● TEXT:
>> start

Then Giles realizes the bum has skills that can help his family. But who are the mystery men also trying to find the bum? Frank wades in to help, for the sake of his son.


This novella makes an interesting read. It’s almost several genres in one. There are supernatural elements to it and there’s clearly crime and a degree of thriller. It’s by no means as gritty as Sant’s other work reviewed previously – Tales From The Longcroft but that is not an issue.

I don’t want to go into any detail regarding the strange event Giles witnesses as the whole story revolves around it. The ‘skill’ reminded me greatly of a Hollywood blockbuster, however Sant wraps it up in such a fashion that, despite my initial trepidation, works well.

The prose changes between chapters. When in the minds of the criminals after the bum, Frank, the writing is harsh and grim. When with Giles and Frank it is far more genteel – for example there is plenty of swearing in the former and virtually none in the latter. Again this is not a criticism, but an interesting style. As the two worlds collide, then so does the style.

>> end

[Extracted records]
>> start

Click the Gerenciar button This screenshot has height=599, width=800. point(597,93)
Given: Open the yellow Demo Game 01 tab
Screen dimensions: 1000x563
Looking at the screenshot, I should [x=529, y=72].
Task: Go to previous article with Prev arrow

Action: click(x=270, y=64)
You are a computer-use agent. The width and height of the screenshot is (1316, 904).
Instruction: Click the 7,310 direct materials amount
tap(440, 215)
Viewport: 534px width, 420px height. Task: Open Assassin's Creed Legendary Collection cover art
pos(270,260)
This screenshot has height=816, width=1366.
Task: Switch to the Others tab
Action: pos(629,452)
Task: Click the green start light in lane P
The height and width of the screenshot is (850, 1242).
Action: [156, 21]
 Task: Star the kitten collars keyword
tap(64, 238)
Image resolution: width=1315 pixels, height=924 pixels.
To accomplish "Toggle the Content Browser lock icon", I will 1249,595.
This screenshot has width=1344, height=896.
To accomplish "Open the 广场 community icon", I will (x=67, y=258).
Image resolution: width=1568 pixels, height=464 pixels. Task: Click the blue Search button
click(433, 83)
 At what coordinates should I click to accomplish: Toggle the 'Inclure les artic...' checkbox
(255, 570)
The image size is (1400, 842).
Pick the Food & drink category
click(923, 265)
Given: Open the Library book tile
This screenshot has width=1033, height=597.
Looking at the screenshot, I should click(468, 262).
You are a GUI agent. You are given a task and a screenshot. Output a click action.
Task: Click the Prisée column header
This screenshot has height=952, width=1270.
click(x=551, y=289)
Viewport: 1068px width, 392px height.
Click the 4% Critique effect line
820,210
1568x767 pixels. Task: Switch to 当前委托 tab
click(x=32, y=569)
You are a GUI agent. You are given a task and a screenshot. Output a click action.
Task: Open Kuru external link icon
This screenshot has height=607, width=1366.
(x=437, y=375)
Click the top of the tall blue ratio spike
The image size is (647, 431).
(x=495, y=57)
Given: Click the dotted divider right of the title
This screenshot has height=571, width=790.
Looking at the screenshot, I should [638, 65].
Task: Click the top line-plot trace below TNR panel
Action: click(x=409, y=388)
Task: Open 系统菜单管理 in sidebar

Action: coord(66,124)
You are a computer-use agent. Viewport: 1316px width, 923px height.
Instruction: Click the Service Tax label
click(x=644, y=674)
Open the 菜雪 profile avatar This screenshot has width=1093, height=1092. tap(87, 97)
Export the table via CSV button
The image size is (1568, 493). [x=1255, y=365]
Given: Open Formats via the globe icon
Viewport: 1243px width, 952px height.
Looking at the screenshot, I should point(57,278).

>> end

● EXERCISES:
(a) Condense the paragraph of the book review that begins "The prose changes between chapters" into two or three sentences, keeping its main facts.
(b) Copy the records word for word, from the line containing "Image resolution: width=1568" through the line containing "Looking at the screenshot, I should click(468, 262).", including both of those lines.
The review and the records are unrelated material.

● SET OF ANSWERS:
(a) The prose shifts between chapters. It is harsh and grim, with plenty of swearing, in the minds of the criminals pursuing the bum, Frank, and far more genteel, with virtually no swearing, in the chapters with Giles and Frank. The reviewer calls this an interesting style rather than a flaw and notes that the two styles collide as the two worlds do.

(b)
Image resolution: width=1568 pixels, height=464 pixels. Task: Click the blue Search button
click(433, 83)
 At what coordinates should I click to accomplish: Toggle the 'Inclure les artic...' checkbox
(255, 570)
The image size is (1400, 842).
Pick the Food & drink category
click(923, 265)
Given: Open the Library book tile
This screenshot has width=1033, height=597.
Looking at the screenshot, I should click(468, 262).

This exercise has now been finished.